Continue the news report below on Patrick Charles White's sentencing, picking up after its final sentence.

SUPPLIED TEXT:
################
BOUNTIFUL — A judge told a Syracuse man that he needs to change if he wants to stay out of prison.
“You don’t talk about it, but you do it,” Judge Thomas L. Kay said during the sentencing hearing for Patrick Charles White, 43, on Friday in 2nd District Court.
Kay sentenced White to serve 120 days in the Davis County Jail, giving him credit for one day he has served, for his guilty plea to third-degree felony attempted sexual abuse of a child.
Kay also sentenced him to three years’ probation, with strict conditions. Some of those conditions included that White undergo sex offender treatment and therapy, no contact with the victim or the victim’s family members without prior approval from Adult Probation & Parole, no contact with children under the age of 18 without the prior written approval of AP&P and not to possess or view any materials with sexual content.
White is also facing two new charges of violating a protective order for being in contact with the victim. Syracuse police arrested White on Thursday and booked him into the Davis County Jail.
White pleaded guilty on Nov. 16, 2012, to third-degree felony attempted sexual abuse of a child. He was originally charged on Jan. 3, 2012, with two counts of aggravated sexual abuse of a child, both first-degree felonies.
White said in court that his addiction to pornography led him to make poor choices.
Kay pointed out that White’s recent arrest “is the definition of stupidity” for violating a protective order to stay away from the victim. Kay also warned White not to blame the victim for his choices.
“The victim can’t be blamed for this, you’re the adult,” Kay said.
Kay suspended a sentence of up to five years in the Utah State Prison, but warned White that if he shows up before him again, “I will send you to prison and I will write letters to the prison saying to keep you there for all five years.”
“You’ll be under a microscope for the rest of your life,” Kay said. “If you do this again, heaven help you. When you realized it was wrong, you not only did it again, but three more times.”
Kay said he received many letters from White’s family and friends, who wrote that he could change. Kay noted that White had served a mission for The Church of Jesus Christ of Latter-day Saints and knows what the church’s stance is on pornography.
################
SUPPLIED RECORDS:
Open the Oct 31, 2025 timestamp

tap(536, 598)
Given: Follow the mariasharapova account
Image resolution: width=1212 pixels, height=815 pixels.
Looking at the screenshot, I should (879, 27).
################
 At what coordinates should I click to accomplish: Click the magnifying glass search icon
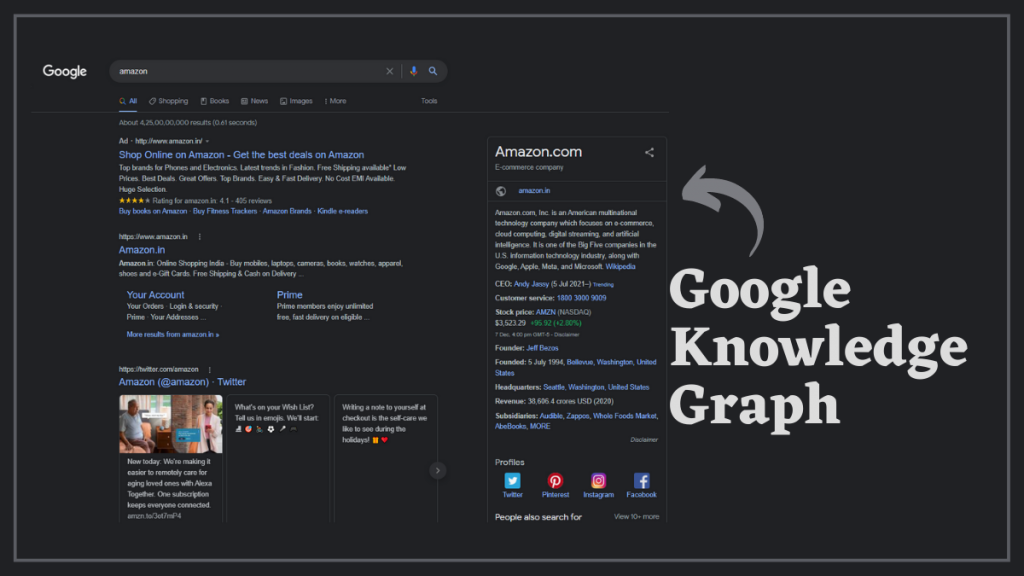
################
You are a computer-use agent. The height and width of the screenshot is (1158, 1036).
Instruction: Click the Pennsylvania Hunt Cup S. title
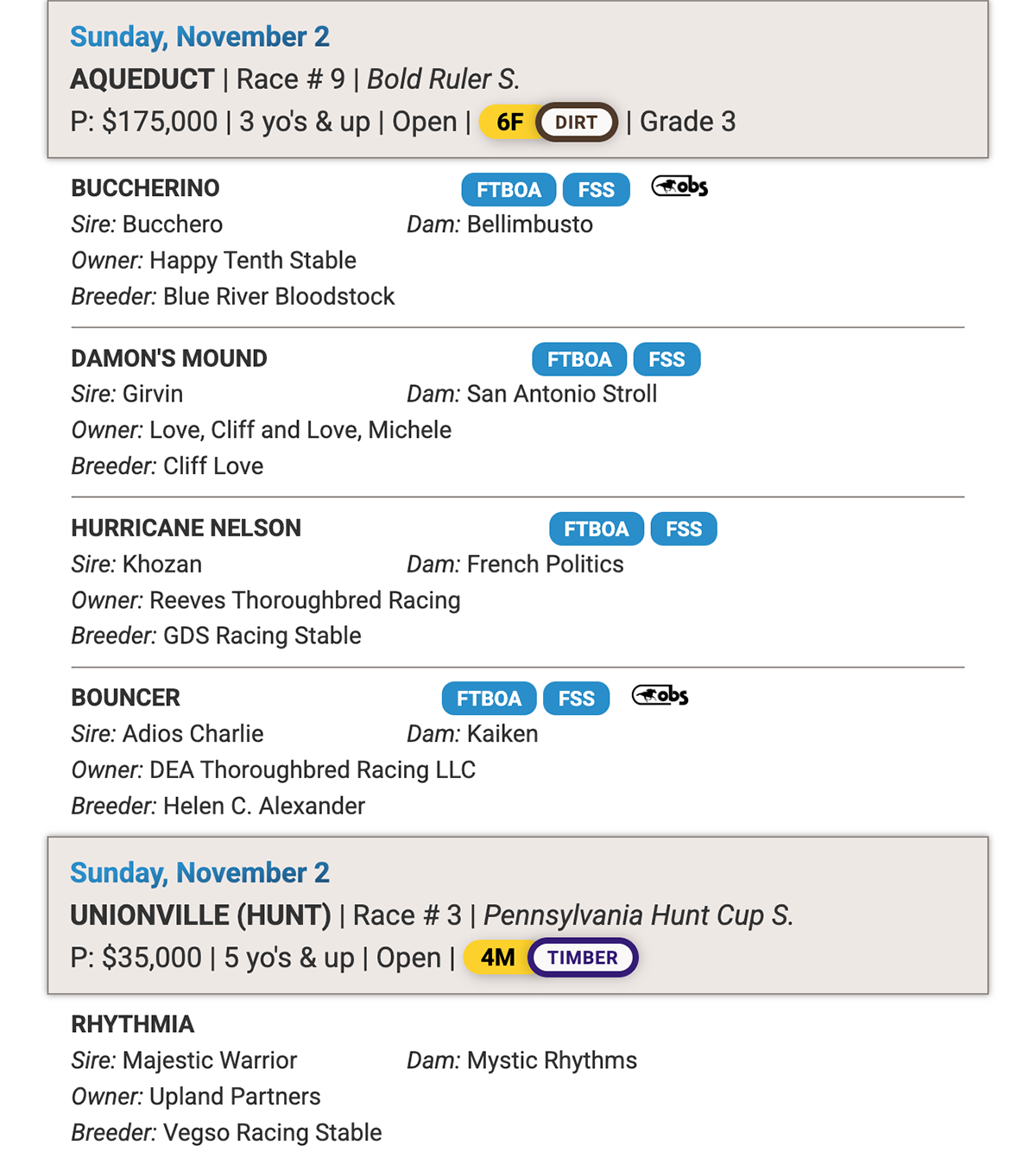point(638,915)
################
EXERCISE RESPONSE:
“And Mr. White does exactly what his church tells him not to do,” Kay said.
Syracuse police began investigating the case in December 2011 when they became aware of sexual misconduct between White and a juvenile girl.
According to a statement by the defendant in support of a guilty plea, White admitted to inappropriately touching a girl from Jan. 11, 2009, to Dec. 9, 2011.
Kay was following the sentencing recommendation AP&P submitted in a presentence report.
Deputy Davis County Attorney Cristina Ortega argued that White should serve one year in jail if he was not going to serve any prison time.
Prior to being sentenced, White asked Kay to give him a second chance and allow him to serve 120 days in jail, not one year.
Ortega said White had several opportunities before he was arrested to change his behavior.
Ortega said according to the presentence report, White told the AP&P agent the first time he acted out, “he freaked out and swore he would never do it again, but he did it again.”
The girl later told a friend about the touching and that friend reported it to an LDS bishop, Ortega said.
The bishop contacted White and talked to him, sending a workbook home with him, Ortega said. White had an opportunity then to change his behavior, but he did not.
Syracuse Police Lt. Tracy Jensen said the bishop talked to the girl, but “he was not told by the victim 100 percent of what happened,” otherwise he would have reported the abuse to police.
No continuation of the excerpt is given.